8.  Why Not Standardise the Substrate

   A reader may ask whether this memo should propose a standardised set
   of substrate observables and a standardised reconciliation cascade.
   It does not.  The observables identified above are characteristic of
   POSIX-derived systems running journal-emitting tools, mounting Unix-
   domain sockets, and subscribing to HTTP-streaming event channels,
   substrate that is itself standardised in [POSIX], [RFC8441], and
   similar.  No new substrate standardisation is required for the
   substrate-observation pattern; it composes directly with existing
   substrate.  Where heterogeneous substrate calls for adapter selection
   (a Windows tool's journal location differs from a POSIX tool's), the
   adapter is a tool-private implementation detail, not a wire-format
   negotiation between sessions.

9.  Relation to Prior Art

   This memo's substrate-observation primitive is structurally distinct
   from each of the prior-art families surveyed below.  The contribution
   of this memo is the joint articulation of why each family is, by
   construction, inadequate to the identity-bound-principal cross-tool
   problem the memo describes; it is not a survey for its own sake.

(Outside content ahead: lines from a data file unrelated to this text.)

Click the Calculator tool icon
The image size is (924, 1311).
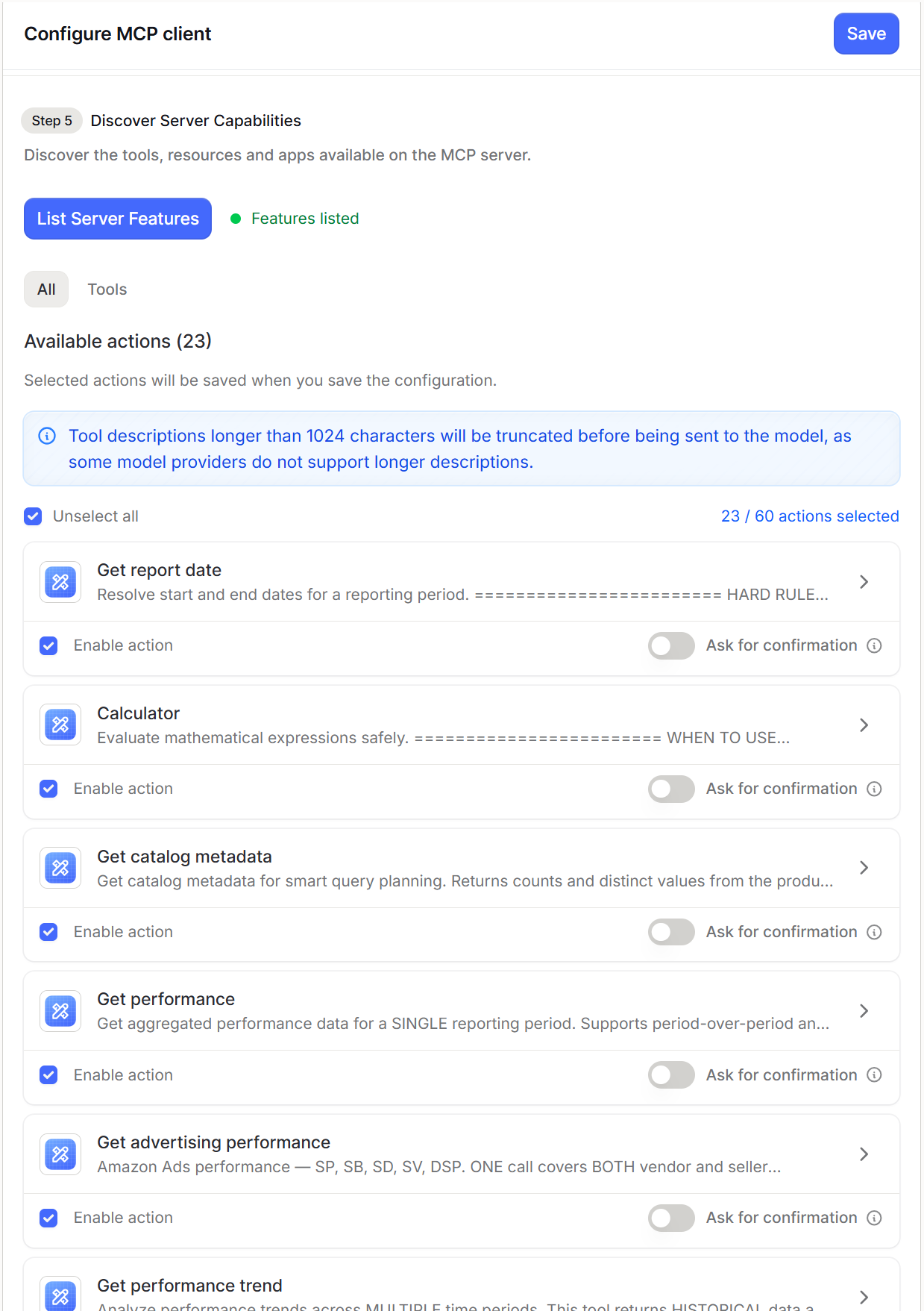coord(60,725)
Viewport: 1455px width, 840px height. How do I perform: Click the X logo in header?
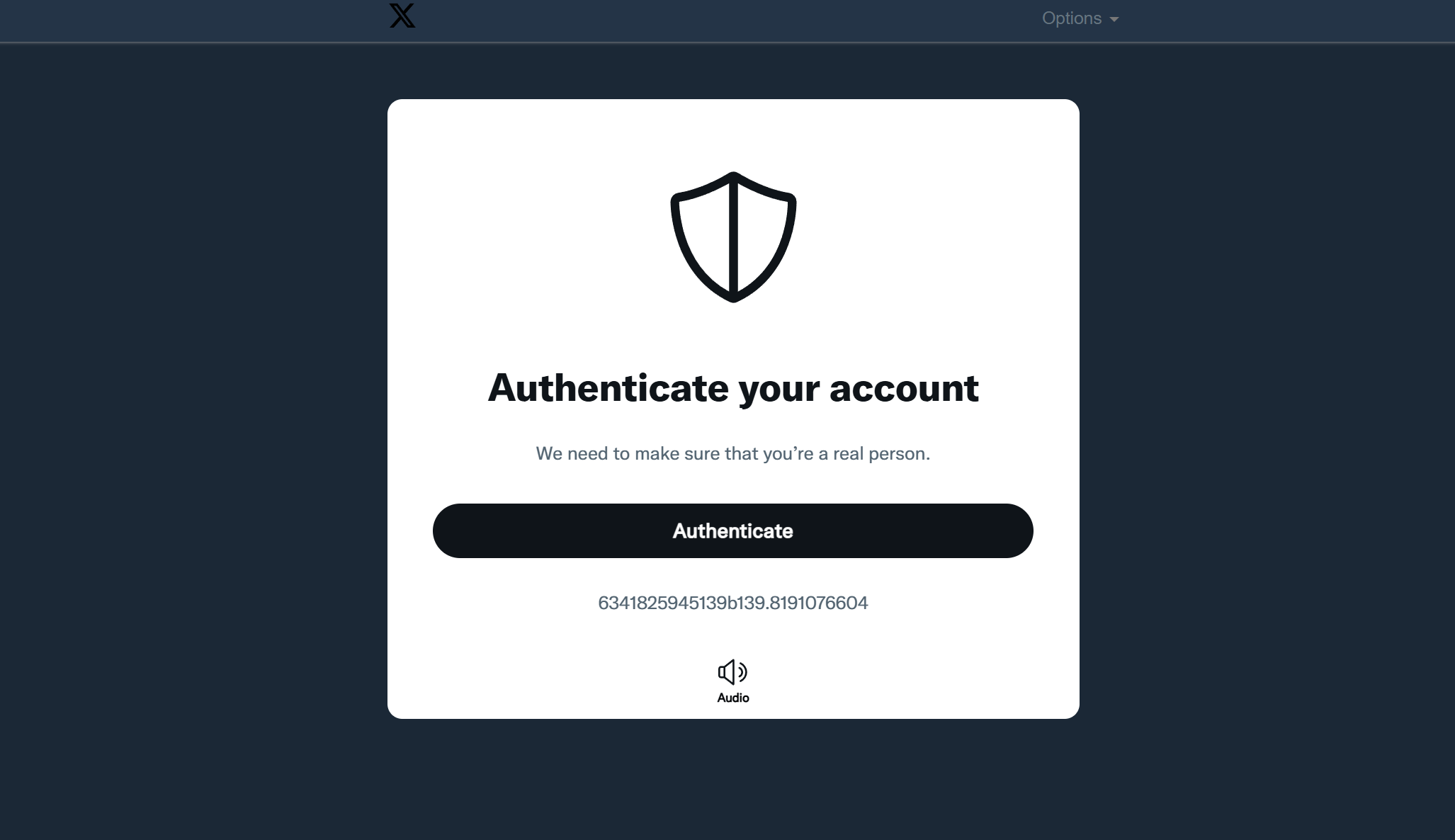pyautogui.click(x=402, y=16)
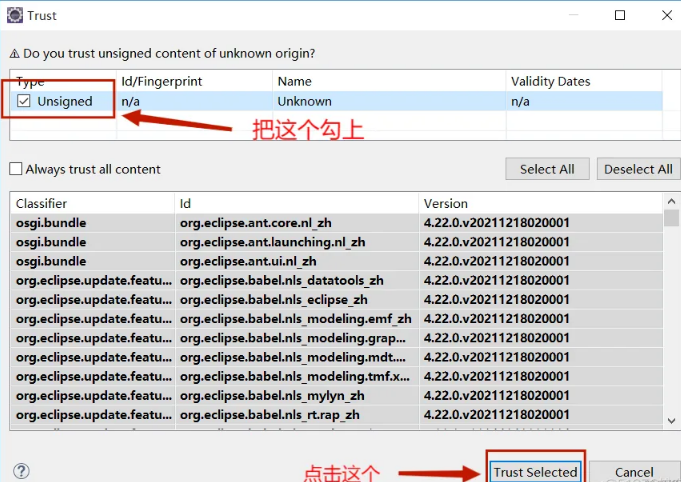The image size is (681, 482).
Task: Click the warning icon beside trust question
Action: click(x=14, y=53)
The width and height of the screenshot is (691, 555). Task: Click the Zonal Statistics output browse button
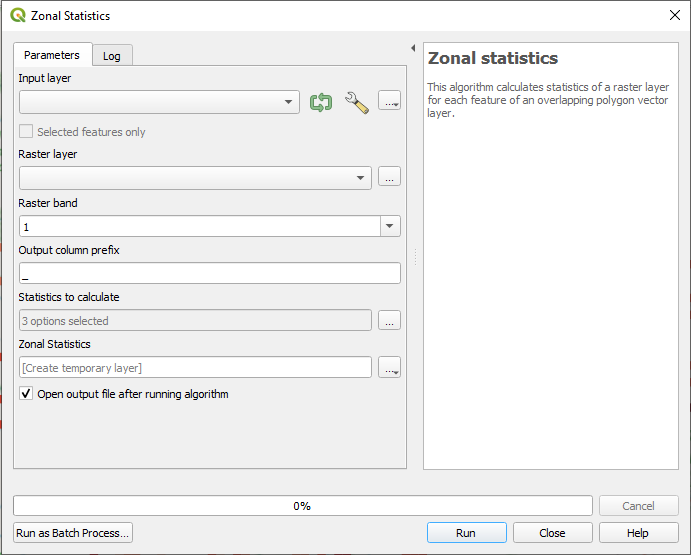389,367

   Leader-elected consensus PAXOS [RAFT] requires a designated leader,
   explicit coordination messages, and a single canonical log.
   Substrate observation has none of these.

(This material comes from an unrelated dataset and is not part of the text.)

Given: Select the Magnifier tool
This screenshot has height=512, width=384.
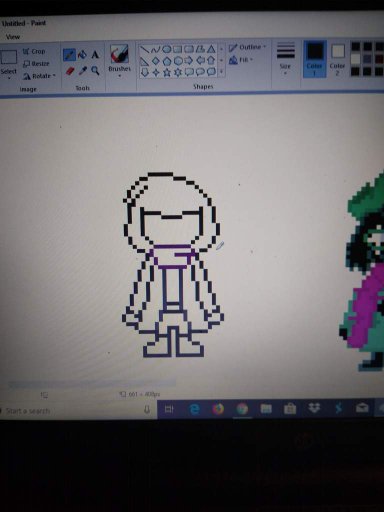Looking at the screenshot, I should click(x=95, y=70).
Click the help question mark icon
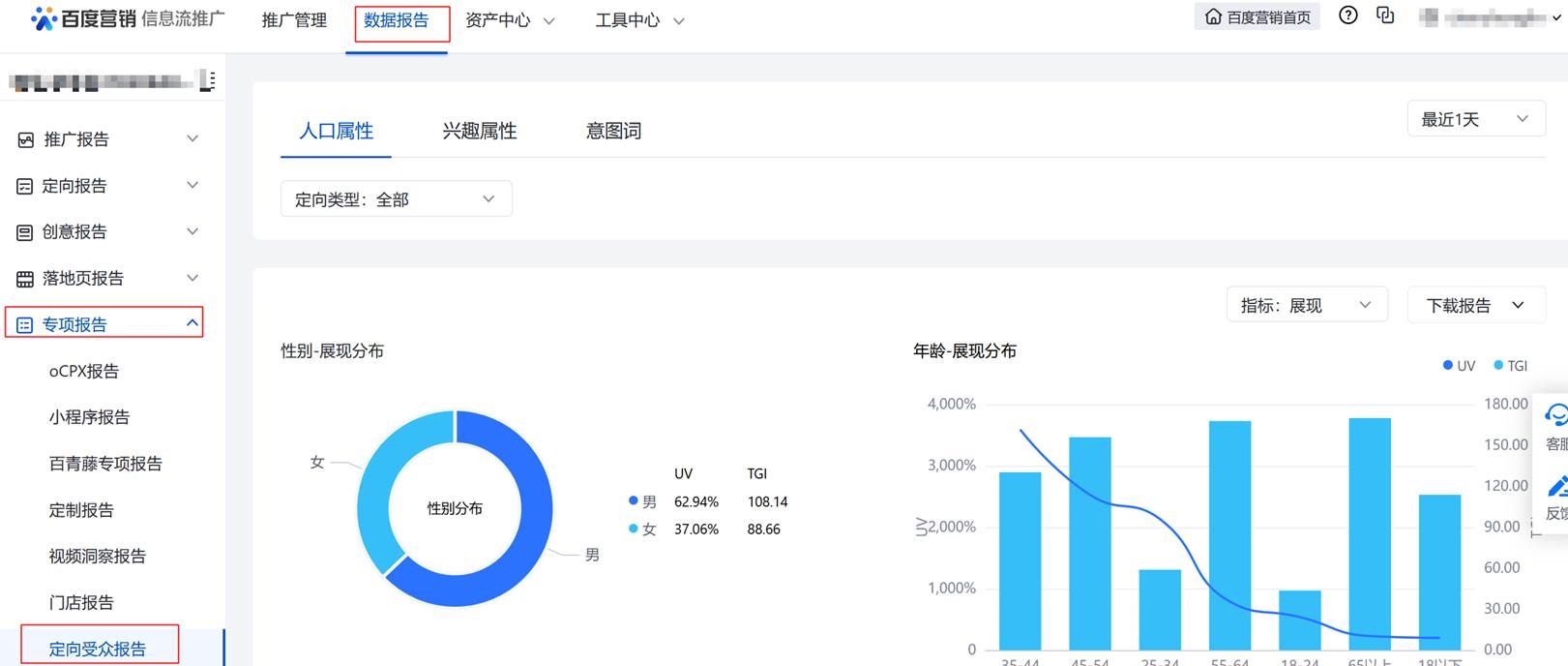Image resolution: width=1568 pixels, height=666 pixels. coord(1347,15)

   Conflict-Free Replicated Data Types [CRDT] require a shared mutable
   data structure and commutative merge operations.  Substrate
   observation has neither; the cascade described in Section 5 is non-
   commutative.

   Gossip and epidemic protocols (Demers et al. 1987, [SWIM] and
   successors) require explicit anti-entropy or update messages
   transmitted between nodes on a schedule.  Substrate byproducts are
   not anti-entropy payloads; they are unrelated side-effects.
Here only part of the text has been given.